▶ [Task statement]: Below are entries; copy exactly the lines from the one with "You are a computer-use" through the one with "Instruction: Click the", both included, and leave out the rest.

▶ [Available data]:
*** Block opens ***

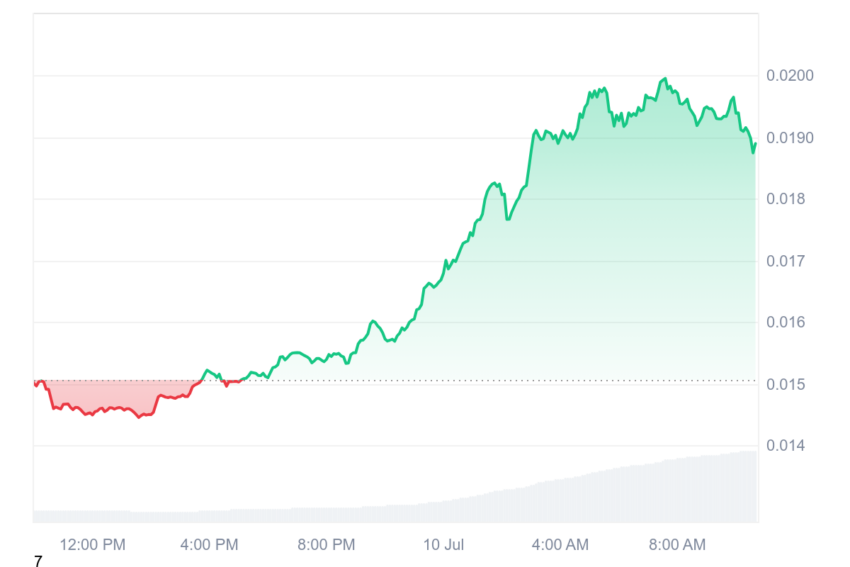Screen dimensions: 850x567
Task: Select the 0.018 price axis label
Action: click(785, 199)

*** Block closes ***
*** Block opens ***

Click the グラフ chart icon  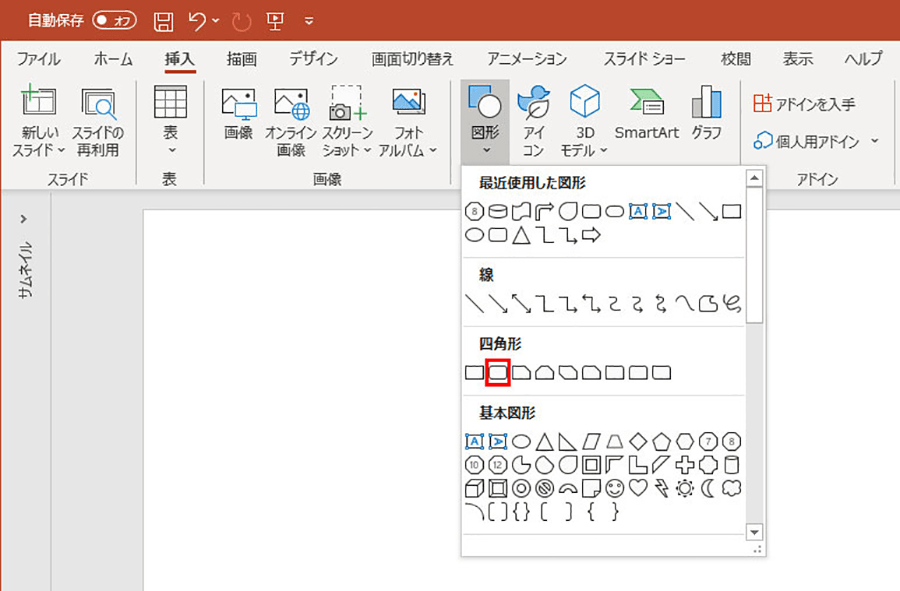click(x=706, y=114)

*** Block closes ***
*** Block opens ***

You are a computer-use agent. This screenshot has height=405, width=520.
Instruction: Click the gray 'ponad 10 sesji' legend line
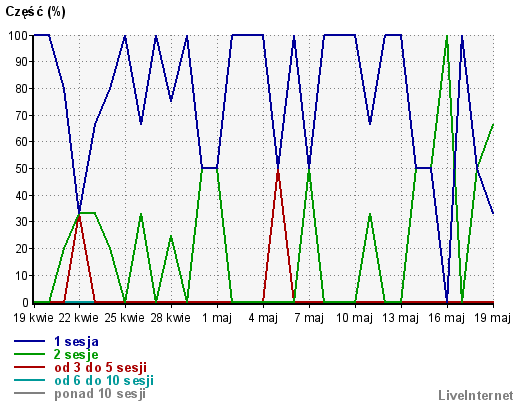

*** Block closes ***

▶ [Your response]:
You are a computer-use agent. This screenshot has height=405, width=520.
Instruction: Click the gray 'ponad 10 sesji' legend line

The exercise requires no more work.